### Task requirements
Reproduce exactly the lines below, from the first one through the line containing "Click the Backpage Contact Info box", and omit any pictures.

### Stored data
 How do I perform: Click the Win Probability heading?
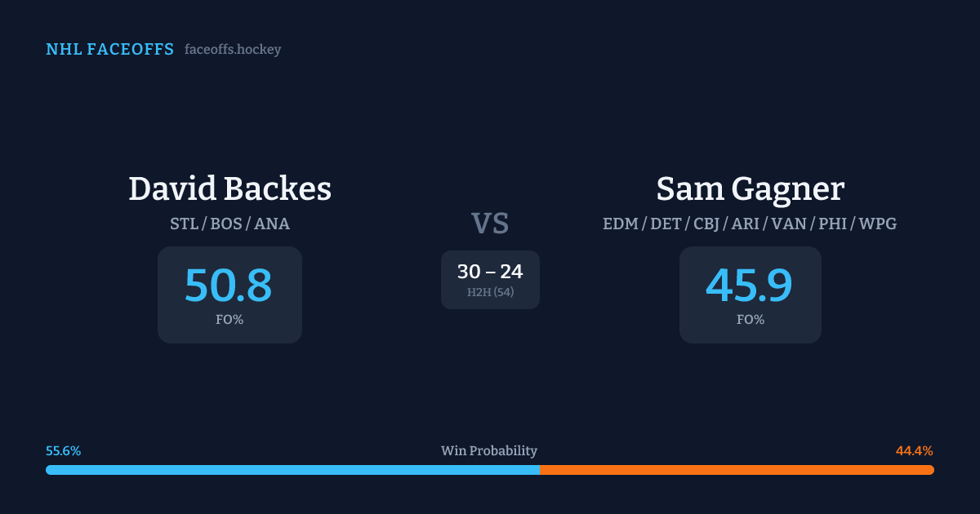pos(489,451)
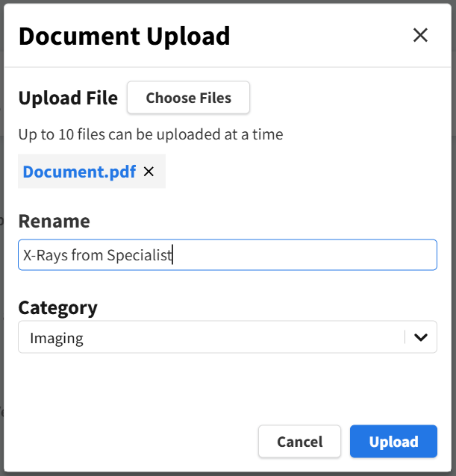Click the 'Up to 10 files' hint text

151,135
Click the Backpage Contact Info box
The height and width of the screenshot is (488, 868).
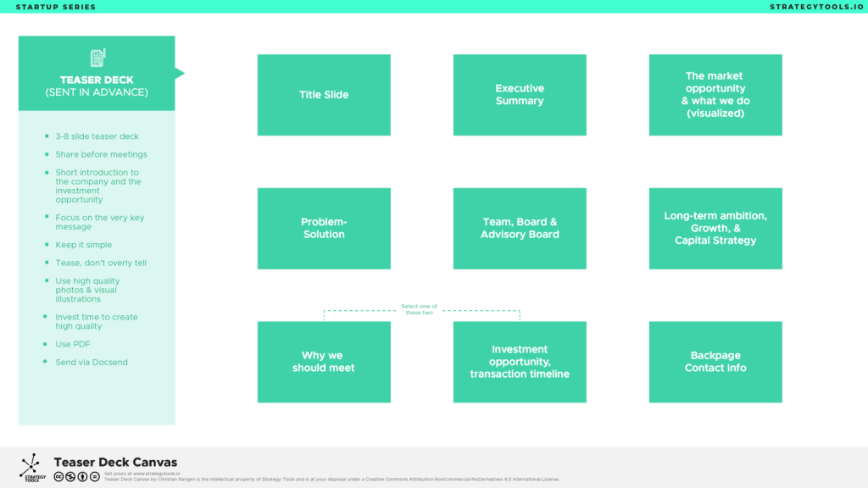point(715,362)
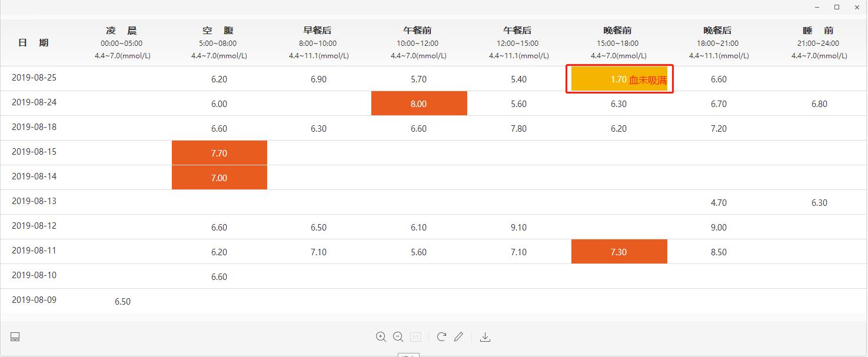Click the zoom out magnifier icon
This screenshot has height=357, width=868.
[x=398, y=336]
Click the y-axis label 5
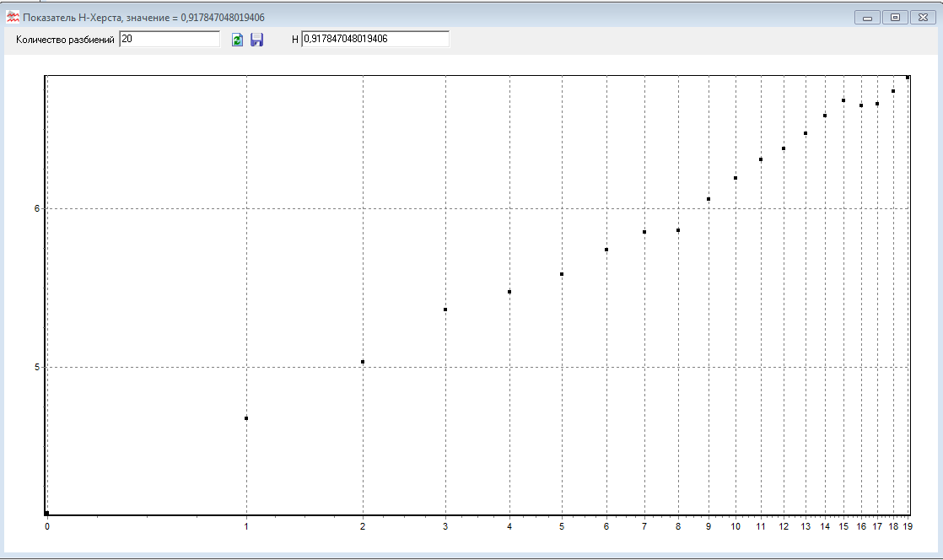 [x=36, y=367]
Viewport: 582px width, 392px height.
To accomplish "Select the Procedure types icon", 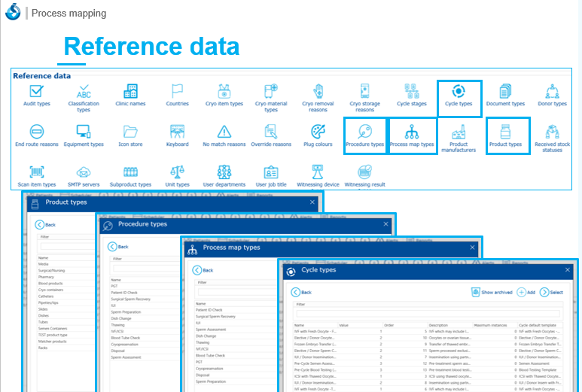I will click(364, 132).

### Result
 How do I perform: Click the Win Probability heading?
pos(489,451)
Click the 'Up to 10 files' hint text

151,135
Click the Backpage Contact Info box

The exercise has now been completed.